Size Doesn’t Matter When Charging Fees

Bigger mandates awarded to hedge funds do not necessarily result in a lower fee scale, according to research by Mercer Investment Consulting.

Bigger mandates awarded to hedge funds do not necessarily result in a lower fee scale, according to research by Mercer Investment Consulting. The study found did find one exception, however: international currency overlay, where the median fee charged for a $25 million mandate was 0.30%, compared with just 0.19% for one of $250 million. While size may not matter, the choice of manager or strategy could make a difference. According to the report, fund of funds with mandates of $25 million to $200 million and that outperformed cash by 4 percentage points, charged a median 1.3%, while investors in multi-strategy single managers paid a median of 1.75%. In contrast, fee scales for traditional active fixed income, also included in the Mercer research, have remained stable since 2004, and are marketed lower than those of alternatives, held around 0.25%, with higher rates for high-yield bonds and credit-driven products and lower fees for government products.
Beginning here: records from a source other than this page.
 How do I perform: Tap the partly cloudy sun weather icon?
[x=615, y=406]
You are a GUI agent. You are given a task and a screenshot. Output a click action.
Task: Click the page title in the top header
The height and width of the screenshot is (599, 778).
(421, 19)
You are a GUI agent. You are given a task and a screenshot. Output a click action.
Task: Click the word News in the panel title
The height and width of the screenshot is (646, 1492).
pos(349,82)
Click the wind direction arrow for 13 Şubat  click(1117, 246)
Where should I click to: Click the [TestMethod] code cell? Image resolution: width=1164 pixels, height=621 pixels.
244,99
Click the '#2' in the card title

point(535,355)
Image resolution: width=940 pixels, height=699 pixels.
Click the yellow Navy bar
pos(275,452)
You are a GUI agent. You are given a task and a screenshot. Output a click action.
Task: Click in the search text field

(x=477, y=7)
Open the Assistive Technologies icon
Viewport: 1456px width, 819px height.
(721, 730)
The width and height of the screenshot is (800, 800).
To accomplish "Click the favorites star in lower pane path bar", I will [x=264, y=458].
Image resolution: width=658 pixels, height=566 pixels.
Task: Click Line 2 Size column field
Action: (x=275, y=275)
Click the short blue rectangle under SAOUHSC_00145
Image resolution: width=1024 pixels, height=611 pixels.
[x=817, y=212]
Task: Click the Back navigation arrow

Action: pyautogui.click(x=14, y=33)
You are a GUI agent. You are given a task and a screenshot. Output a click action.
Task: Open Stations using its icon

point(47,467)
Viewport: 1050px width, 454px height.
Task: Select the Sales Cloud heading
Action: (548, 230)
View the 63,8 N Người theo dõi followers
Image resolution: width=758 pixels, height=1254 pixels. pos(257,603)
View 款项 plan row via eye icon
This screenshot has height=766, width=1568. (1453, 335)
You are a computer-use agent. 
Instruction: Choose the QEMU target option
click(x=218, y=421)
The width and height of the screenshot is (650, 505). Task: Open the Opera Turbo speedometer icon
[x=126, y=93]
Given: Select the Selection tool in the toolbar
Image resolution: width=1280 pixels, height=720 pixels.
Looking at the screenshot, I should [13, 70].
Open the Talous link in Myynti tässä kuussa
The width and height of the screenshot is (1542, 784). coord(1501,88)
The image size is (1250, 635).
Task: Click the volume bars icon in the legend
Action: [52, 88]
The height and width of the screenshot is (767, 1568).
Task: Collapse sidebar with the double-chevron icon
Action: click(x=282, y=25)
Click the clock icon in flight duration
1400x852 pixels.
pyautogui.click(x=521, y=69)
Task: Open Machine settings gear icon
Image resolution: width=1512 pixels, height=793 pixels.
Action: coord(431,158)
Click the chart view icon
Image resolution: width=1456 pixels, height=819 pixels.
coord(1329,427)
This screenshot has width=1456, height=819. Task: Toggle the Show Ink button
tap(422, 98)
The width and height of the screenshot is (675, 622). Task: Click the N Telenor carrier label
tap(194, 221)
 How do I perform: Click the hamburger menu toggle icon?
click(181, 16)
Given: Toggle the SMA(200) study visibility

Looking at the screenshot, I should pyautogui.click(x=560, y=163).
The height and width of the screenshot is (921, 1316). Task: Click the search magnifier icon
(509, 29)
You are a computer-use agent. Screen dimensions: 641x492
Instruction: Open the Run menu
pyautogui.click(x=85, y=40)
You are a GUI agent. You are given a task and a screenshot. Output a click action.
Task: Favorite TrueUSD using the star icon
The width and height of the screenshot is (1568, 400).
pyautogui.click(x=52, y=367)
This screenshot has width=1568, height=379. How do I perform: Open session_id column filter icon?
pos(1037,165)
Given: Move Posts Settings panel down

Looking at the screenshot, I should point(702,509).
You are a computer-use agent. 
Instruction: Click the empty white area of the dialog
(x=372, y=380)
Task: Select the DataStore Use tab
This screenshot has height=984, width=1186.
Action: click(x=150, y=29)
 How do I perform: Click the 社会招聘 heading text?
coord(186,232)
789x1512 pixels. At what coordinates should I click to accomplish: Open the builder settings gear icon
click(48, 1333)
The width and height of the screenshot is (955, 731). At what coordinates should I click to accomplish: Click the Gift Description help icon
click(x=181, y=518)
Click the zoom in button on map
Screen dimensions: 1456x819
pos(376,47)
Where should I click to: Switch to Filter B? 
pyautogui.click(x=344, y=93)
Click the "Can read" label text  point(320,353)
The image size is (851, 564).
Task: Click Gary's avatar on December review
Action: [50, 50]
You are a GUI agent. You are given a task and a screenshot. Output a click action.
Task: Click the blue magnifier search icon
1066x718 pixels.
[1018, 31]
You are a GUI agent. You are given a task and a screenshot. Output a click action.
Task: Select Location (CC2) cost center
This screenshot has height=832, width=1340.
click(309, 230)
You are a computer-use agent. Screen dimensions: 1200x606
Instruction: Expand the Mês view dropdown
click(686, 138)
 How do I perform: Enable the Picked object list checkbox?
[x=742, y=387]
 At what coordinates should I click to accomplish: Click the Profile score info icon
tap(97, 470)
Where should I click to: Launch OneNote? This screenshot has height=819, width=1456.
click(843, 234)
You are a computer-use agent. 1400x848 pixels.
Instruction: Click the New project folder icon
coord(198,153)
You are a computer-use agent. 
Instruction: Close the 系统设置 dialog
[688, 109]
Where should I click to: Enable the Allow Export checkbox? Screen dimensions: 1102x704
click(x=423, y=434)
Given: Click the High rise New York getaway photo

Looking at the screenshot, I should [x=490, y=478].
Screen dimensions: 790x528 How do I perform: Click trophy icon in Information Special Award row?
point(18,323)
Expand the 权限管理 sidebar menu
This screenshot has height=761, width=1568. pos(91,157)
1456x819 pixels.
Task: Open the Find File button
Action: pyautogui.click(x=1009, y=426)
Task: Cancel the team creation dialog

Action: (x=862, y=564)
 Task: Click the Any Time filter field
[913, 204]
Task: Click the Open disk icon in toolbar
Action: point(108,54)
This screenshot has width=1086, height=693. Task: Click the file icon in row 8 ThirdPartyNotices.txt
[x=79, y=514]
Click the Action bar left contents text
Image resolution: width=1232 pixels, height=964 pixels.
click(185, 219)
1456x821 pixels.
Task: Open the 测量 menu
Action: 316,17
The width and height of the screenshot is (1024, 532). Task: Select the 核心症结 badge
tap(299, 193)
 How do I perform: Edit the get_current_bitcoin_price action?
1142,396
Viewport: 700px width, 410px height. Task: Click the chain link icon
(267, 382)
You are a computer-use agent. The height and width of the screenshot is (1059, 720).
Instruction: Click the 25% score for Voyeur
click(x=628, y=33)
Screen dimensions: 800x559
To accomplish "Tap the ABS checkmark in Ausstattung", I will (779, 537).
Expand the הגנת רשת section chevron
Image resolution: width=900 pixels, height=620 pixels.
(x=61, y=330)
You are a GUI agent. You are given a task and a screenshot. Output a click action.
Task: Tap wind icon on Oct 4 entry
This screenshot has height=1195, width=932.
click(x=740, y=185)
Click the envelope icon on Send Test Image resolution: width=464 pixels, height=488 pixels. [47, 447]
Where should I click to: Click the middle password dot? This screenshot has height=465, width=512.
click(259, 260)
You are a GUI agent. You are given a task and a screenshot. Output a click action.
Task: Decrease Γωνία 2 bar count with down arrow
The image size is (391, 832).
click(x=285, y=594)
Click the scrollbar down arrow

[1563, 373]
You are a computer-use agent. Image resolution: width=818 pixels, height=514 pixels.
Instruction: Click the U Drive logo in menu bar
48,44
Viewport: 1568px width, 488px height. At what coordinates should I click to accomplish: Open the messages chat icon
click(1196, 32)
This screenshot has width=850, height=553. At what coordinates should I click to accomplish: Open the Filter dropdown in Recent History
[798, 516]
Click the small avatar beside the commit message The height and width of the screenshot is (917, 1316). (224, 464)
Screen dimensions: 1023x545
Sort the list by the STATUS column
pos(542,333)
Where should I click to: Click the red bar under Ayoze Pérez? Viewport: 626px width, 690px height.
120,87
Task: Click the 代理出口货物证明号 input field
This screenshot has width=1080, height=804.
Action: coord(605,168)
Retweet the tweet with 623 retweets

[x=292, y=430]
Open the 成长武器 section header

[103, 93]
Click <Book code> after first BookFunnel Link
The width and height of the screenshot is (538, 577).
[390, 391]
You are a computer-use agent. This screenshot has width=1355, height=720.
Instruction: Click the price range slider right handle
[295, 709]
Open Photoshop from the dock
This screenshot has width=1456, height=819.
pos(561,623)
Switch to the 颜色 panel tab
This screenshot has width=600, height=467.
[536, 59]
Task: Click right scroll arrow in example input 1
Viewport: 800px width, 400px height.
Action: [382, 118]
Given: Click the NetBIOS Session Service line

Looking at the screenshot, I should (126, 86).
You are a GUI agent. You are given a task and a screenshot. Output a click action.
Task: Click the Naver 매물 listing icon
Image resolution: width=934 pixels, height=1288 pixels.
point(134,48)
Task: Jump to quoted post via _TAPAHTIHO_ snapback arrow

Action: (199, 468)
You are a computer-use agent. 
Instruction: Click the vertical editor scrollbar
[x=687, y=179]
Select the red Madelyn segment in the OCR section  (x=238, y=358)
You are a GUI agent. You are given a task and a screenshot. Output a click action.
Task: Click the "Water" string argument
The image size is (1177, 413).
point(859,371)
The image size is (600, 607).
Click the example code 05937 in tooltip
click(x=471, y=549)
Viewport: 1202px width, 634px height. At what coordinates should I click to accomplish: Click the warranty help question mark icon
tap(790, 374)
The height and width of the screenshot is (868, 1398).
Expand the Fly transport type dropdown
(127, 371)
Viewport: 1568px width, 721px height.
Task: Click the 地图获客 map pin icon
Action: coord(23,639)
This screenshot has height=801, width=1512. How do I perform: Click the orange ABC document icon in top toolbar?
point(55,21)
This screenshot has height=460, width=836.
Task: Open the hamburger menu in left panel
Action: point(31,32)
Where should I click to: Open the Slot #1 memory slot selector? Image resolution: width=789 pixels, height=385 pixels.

Fee scales also varied according to the potential performance of a strategy, such as global small cap equity and emerging market equity, which are richer sources of alpha. “Given that we are in an environment of lower expected returns, albeit one with a dash of alpha, investment managers will find it hard to justify above-average fees unless they have demonstrable competitive advantages,” according to Mercer partner Divyesh Hindocha.